▶ **STATED EXERCISE**
Turn the lines of the records, from the very first one through the line containing "Action: click(x=426, y=16)", into a numbered list, skipping any blank lines.

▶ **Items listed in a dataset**

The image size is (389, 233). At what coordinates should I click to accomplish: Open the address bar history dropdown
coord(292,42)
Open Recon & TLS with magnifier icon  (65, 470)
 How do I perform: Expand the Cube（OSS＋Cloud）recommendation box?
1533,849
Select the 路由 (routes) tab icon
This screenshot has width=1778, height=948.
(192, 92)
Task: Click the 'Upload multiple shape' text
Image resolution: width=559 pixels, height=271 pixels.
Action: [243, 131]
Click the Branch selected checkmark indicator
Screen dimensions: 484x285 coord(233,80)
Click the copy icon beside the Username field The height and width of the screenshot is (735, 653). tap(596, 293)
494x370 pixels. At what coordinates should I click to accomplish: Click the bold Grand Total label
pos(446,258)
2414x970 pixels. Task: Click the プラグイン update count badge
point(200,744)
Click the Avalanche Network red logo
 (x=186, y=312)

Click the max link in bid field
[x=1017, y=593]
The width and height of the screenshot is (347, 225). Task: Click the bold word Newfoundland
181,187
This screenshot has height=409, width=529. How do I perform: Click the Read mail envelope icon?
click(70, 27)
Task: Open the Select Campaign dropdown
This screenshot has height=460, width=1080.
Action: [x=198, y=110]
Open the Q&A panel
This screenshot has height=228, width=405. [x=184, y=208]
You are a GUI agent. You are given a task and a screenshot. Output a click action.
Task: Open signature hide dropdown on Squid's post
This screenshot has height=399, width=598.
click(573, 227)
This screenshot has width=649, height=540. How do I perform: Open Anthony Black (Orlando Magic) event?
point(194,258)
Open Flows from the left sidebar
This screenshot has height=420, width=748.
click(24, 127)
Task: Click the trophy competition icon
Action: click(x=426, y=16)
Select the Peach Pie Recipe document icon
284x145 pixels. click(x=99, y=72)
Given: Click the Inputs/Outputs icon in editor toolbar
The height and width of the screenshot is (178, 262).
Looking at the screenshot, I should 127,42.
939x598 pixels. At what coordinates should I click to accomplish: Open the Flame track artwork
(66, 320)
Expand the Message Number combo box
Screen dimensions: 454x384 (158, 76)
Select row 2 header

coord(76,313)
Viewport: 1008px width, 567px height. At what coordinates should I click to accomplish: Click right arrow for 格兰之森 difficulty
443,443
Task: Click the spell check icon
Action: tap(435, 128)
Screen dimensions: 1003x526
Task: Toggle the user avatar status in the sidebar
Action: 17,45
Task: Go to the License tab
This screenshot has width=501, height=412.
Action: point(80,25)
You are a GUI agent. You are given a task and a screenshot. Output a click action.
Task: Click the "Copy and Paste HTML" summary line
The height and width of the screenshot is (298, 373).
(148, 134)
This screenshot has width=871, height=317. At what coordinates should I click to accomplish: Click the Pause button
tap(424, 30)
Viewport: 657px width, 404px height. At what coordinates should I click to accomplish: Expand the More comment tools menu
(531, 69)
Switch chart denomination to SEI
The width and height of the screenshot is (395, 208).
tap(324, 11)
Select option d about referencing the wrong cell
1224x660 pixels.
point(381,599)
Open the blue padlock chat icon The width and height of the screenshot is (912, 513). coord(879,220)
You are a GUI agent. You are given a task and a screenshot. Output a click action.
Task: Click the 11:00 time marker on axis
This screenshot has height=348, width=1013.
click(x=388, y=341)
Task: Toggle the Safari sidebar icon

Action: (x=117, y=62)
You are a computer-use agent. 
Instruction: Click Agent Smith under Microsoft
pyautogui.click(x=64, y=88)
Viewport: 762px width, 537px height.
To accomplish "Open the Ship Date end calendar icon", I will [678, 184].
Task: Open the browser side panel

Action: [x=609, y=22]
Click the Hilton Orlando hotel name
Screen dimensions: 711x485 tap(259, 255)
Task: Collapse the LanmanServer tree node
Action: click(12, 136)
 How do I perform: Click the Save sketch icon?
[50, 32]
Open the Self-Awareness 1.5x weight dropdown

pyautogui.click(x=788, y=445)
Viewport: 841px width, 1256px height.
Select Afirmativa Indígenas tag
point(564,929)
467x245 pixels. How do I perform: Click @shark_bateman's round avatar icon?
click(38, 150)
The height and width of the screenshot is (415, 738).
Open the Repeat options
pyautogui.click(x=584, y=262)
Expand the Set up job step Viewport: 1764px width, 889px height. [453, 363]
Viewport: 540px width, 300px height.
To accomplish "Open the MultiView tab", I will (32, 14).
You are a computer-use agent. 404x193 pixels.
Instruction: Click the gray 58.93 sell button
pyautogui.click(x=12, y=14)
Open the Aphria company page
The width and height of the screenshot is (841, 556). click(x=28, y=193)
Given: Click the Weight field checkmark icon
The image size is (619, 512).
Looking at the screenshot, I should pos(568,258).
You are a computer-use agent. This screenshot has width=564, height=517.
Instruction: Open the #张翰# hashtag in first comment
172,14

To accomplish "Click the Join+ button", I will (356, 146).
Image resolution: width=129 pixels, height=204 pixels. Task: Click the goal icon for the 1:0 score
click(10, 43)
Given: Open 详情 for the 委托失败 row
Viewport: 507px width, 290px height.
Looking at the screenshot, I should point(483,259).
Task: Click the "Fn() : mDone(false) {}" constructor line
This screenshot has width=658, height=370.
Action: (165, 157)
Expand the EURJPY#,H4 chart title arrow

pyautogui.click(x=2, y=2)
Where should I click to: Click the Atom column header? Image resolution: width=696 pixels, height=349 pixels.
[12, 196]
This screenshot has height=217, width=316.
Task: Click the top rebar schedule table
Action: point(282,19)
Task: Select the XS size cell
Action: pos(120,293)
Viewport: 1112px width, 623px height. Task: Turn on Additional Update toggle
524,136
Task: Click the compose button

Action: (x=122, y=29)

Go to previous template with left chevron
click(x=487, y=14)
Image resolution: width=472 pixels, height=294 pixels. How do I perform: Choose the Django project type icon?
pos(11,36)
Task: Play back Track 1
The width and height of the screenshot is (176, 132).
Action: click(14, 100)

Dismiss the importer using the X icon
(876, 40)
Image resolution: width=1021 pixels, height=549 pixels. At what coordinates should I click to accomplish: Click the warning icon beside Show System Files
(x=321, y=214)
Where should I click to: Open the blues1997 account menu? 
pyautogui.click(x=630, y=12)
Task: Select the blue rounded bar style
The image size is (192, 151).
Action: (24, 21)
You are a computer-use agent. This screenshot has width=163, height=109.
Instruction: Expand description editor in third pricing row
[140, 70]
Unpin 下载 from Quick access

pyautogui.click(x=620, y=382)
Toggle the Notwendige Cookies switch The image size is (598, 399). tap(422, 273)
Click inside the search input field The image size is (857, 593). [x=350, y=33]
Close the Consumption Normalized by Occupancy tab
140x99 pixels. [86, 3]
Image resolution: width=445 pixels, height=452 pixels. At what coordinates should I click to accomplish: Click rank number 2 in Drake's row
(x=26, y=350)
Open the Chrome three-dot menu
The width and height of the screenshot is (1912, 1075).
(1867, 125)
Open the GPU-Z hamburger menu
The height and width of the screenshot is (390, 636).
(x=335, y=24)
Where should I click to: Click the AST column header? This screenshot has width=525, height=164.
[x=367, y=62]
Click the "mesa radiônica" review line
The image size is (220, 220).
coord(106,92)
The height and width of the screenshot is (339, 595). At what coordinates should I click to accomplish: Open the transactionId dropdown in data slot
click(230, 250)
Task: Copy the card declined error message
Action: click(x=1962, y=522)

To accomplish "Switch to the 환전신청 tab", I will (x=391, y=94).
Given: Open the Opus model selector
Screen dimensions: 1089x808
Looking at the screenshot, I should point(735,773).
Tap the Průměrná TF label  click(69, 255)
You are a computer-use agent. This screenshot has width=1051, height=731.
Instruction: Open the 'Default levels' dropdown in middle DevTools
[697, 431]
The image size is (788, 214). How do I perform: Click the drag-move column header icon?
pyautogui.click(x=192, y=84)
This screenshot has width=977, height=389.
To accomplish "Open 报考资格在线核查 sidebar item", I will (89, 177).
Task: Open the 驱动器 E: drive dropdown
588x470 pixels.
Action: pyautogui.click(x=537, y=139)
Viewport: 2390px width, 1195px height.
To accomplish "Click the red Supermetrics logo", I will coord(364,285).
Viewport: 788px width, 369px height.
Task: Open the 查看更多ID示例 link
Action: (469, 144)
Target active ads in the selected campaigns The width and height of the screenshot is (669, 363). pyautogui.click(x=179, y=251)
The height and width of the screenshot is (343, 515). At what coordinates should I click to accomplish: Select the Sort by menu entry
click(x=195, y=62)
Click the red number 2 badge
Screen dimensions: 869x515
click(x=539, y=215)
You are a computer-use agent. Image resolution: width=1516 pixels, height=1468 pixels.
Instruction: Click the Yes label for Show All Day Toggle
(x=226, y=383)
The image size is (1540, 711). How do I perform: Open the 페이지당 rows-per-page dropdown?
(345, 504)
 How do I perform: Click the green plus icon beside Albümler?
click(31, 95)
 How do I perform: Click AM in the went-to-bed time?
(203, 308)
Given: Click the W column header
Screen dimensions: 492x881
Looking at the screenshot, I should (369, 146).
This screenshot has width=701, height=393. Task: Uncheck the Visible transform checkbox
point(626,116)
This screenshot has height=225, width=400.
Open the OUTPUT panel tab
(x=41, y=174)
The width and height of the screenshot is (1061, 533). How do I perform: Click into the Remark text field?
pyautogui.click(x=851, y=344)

▶ **WRITTEN SOLUTION**
1. The image size is (389, 233). At what coordinates should I click to accomplish: Open the address bar history dropdown
2. coord(292,42)
3. Open Recon & TLS with magnifier icon  (65, 470)
4.  How do I perform: Expand the Cube（OSS＋Cloud）recommendation box?
5. 1533,849
6. Select the 路由 (routes) tab icon
7. This screenshot has width=1778, height=948.
8. (192, 92)
9. Task: Click the 'Upload multiple shape' text
10. Image resolution: width=559 pixels, height=271 pixels.
11. Action: [243, 131]
12. Click the Branch selected checkmark indicator
13. Screen dimensions: 484x285 coord(233,80)
14. Click the copy icon beside the Username field The height and width of the screenshot is (735, 653). tap(596, 293)
15. 494x370 pixels. At what coordinates should I click to accomplish: Click the bold Grand Total label
16. pos(446,258)
17. 2414x970 pixels. Task: Click the プラグイン update count badge
18. point(200,744)
19. Click the Avalanche Network red logo
20.  (x=186, y=312)
21. Click the max link in bid field
22. [x=1017, y=593]
23. The width and height of the screenshot is (347, 225). Task: Click the bold word Newfoundland
24. 181,187
25. This screenshot has height=409, width=529. How do I perform: Click the Read mail envelope icon?
26. click(70, 27)
27. Task: Open the Select Campaign dropdown
28. This screenshot has height=460, width=1080.
29. Action: [x=198, y=110]
30. Open the Q&A panel
31. This screenshot has height=228, width=405. [x=184, y=208]
32. You are a GUI agent. You are given a task and a screenshot. Output a click action.
33. Task: Open signature hide dropdown on Squid's post
34. This screenshot has height=399, width=598.
35. click(573, 227)
36. This screenshot has width=649, height=540. How do I perform: Open Anthony Black (Orlando Magic) event?
37. point(194,258)
38. Open Flows from the left sidebar
39. This screenshot has height=420, width=748.
40. click(24, 127)
41. Task: Click the trophy competition icon
42. Action: click(x=426, y=16)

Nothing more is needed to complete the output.